When you’re driving behind someone, you may be eating their exhaust without realizing it. To keep your cabin free from exhaust, try to follow at least three car lengths behind the vehicle in front of you. If you’re stuck in tight traffic or a bumper-to-bumper jam, use the cabin air recirculation features.

Everyone needs to vent

If you keep your car’s air vents closed, moisture can accumulate behind the vents and in the system. That moisture can encourage mold and mildew growth, which can lead to breathing troubles and foul odors. To combat moisture, run your car’s heater on high for few minutes. Also, scrub the inside of the air vents, where mold spores and dust can easily accumulate without anyone noticing.

Crack the window

We breathe oxygen and exhale carbon dioxide, and breathing too much carbon dioxide can make you feel ill. That’s why it’s important to allow air circulation — especially on long road trips. Furthermore, if you or your passengers smoke, it’s a good idea to crack a window or open the window or the sunroof. Air circulation is vital, because when smoke is trapped in the cabin, it can easily lead to more stale odors and particulate matter building up in your car.

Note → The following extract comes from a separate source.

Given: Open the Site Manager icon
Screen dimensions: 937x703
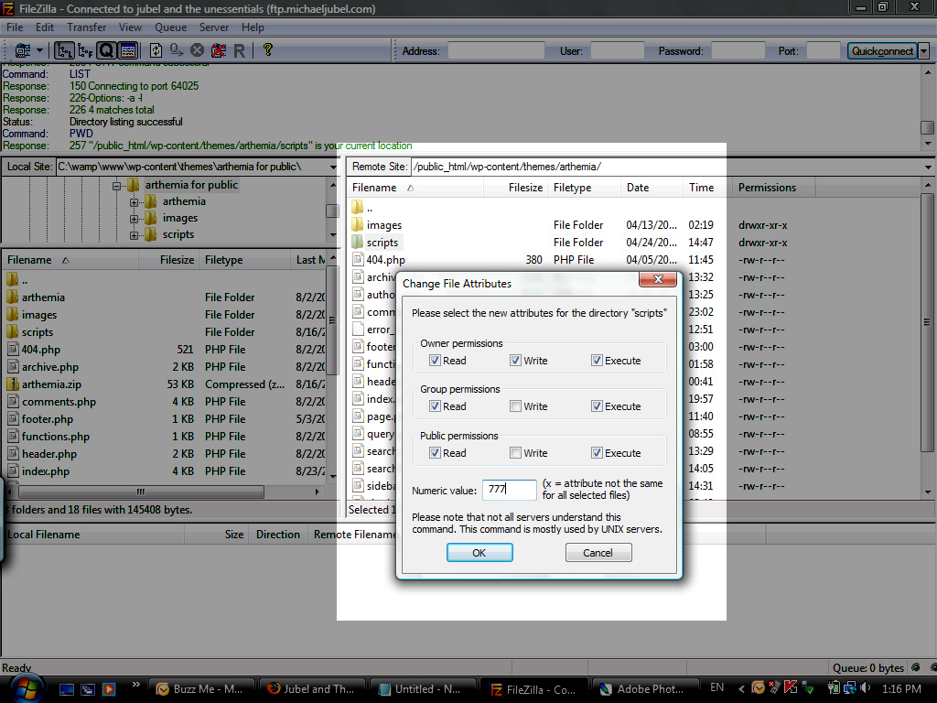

Change (or upgrade) your air filter

Not all air filters are created equally. If you or your loved ones have breathing troubles, invest in a high-quality air filter and consider purchasing an in-vehicle air purifier, if your vehicle didn’t come equipped with one. Also, change your air filter regularly, because even a high-quality filter can lose its effectiveness after accumulating too many pollutants.